Thursday, March 8, 2012

Callous

I no longer flinch when I see a woman begging. Her bone-thin hand outstretched, fabric across her shoulder making a homemade sling for her sleeping child. Her child's hair matted wet from sweating in the midday heat. The woman who walks on all fours, like a gorilla, her back twisted and useless, forever bent forward. The children who play barefoot in the streets and wade in the gutter water. I look at them and feel sad, but the rawness of the sight is gone. The tears that once stung my eyes during our first months here, are dry.

They are part of the infrastructure, part of the scenery, part of Indonesia. Like the high cement, fortress-like walls that separate homes, covered in graffiti only as tall as someone can reach. Like the rusted barbed wire that coils along the fence tops. The poverty is here. I see it everyday. But I no longer flinch.

And that makes me so sad.Why does this happen? It is as though my soul has become callous through the repetitious sight.

I remember the year I was first married, my husband and I had no money to pay for cable television. And we rarely had time to watch what few channels we could get with our rabbit ear antenna. The result was almost a year with no tv. When we finally invested in a better television and started watching programs again, we were shocked by what we saw. A year of not seeing made the sights fresh again – and in this case shocking. Words, violence, vulgarity, innuendos, outright immorality. We actually turned off shows before they were finished. Then slowly after a few months of watching, keeping the tv on a little longer each time, the shock wore off, and those things that had shocked us, became commonplace again.

Here, daily poverty is commonplace. And because it is commonplace, it has become less shocking. And while the poverty here is heartbreaking, the fact that my shock at the poverty has lessened, hurts my heart terribly.
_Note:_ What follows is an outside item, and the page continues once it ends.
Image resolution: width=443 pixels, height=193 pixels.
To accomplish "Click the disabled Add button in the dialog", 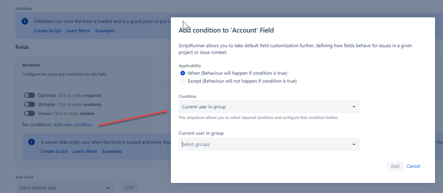I will coord(395,166).

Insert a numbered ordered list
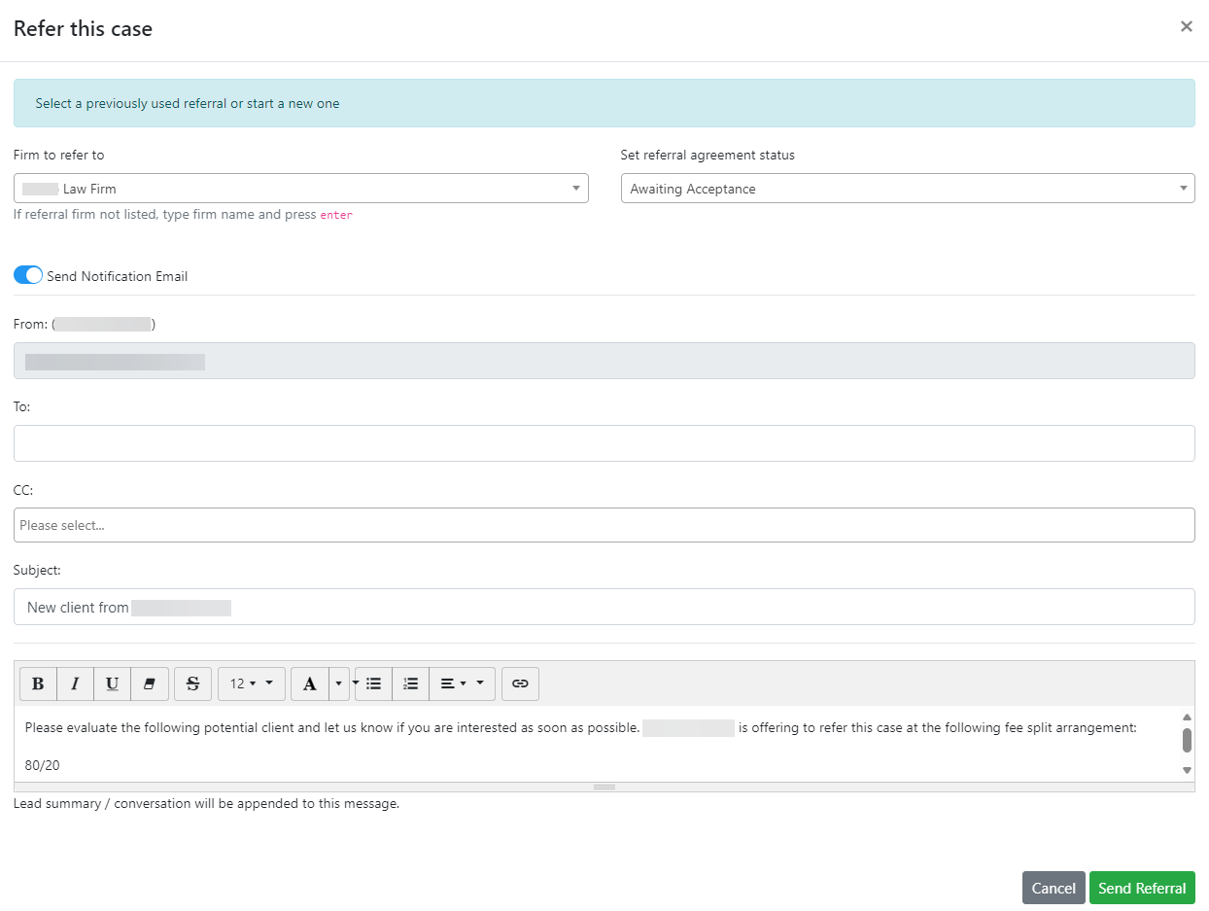(410, 683)
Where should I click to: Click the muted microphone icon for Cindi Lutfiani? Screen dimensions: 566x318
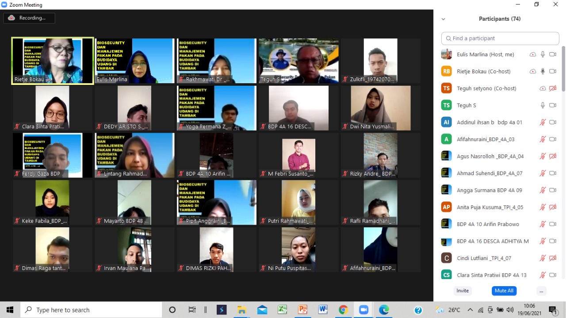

So to the woman with her child, to the woman who travels the streets of Jakarta like a gorilla, and to the barefoot children. I will try to keep seeing you. I will not look away. I will open my heart to you and remember you. I will roll down my window when you approach. And although my heart does not prick with the sharp pain the way it did the first time I saw you, I will give each time you ask.

And because I believe we are more alike than we are different,

I will always,

always

look you in the eye.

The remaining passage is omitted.